Nampally: After the Telangana State Wakf Board chairman Mohammed Saleem decided to limit the parking in the Haj House here, its scores of visitors have been irked. Activists as well as visitors raise the issue of parking outside the building, as they feel it is more than just prevention in view of the pandemic.

During July last year, as a precautionary measure, Saleem had decided to limit the parking in the building, but now visitors who park their vehicles are receiving challans for using no parking area on the roads.

According to social activist SM Samad, visitors have been parking outside the Haj House since more than six months and are facing difficulties. "The Haj House Razzack Manzil houses government Minority department offices. The building has a huge parking space, but visitors are forced to park their vehicles on roads for which they are receiving traffic violation challans. It seems that it is more than just prevention of the pandemic," he added.

In any government office parking for visitors has a specified area in or outside the premises, but the Haj House visitors are forced to park outside, even though it has plenty of parking space on premises. "The parking is given on rent to the adjacent function hall, but it has been limited for its visitors. Is the virus spread through the vehicles?" he asks.

It has been observed that vehicles are parked in a long lane close to the bus stop. The visitors are even receiving challans for parking at a bus bay. Cars are parked in a second line on the road. "Daily hundreds of visitors come to the Minority offices. Most visitors come to the Qazatte section seeking marriage certificates and are facing hardships."

If it is for prevention, in a view of the pandemic, vehicles should be allowed inside the Haj House. Visitors to offices should be limited," feels Mohammed Mujeeb, a visitor.

Data supplied =

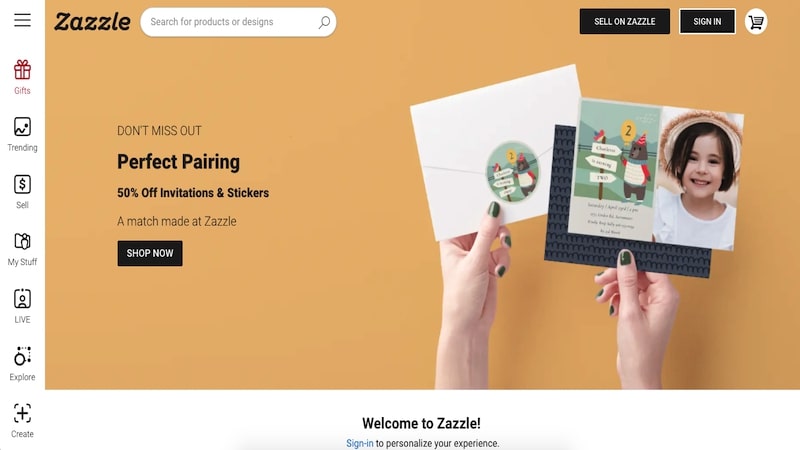This screenshot has height=450, width=800.
Task: Click the 50% Off Invitations & Stickers text
Action: click(193, 193)
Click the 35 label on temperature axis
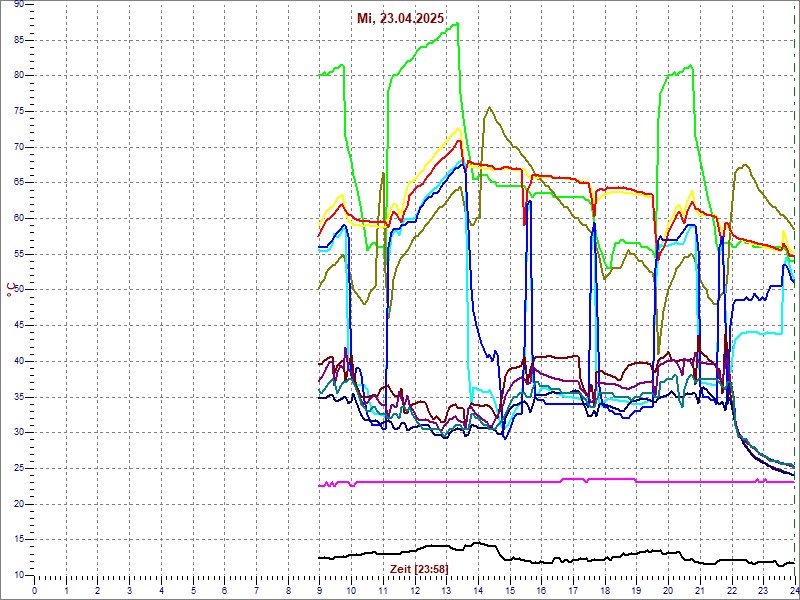This screenshot has height=600, width=800. tap(18, 396)
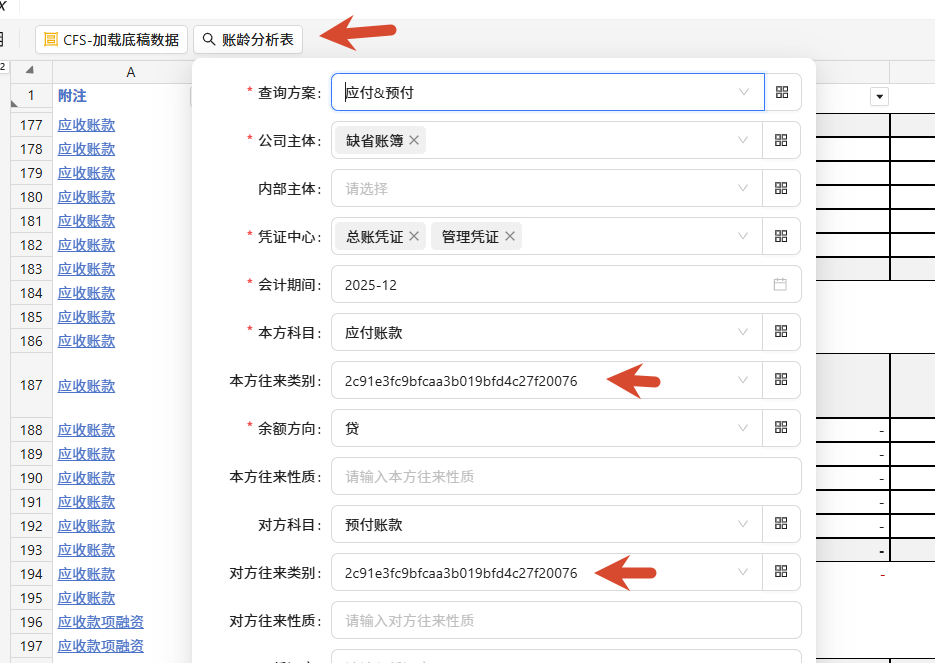The image size is (935, 663).
Task: Open the 应收账款 link in row 177
Action: pyautogui.click(x=86, y=125)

Work instruction =
List every person named in the article about parking at the Haj House. The rows after the article are separate material and have nothing to do with it.

Exercise output =
Mohammed Saleem, SM Samad, Mohammed Mujeeb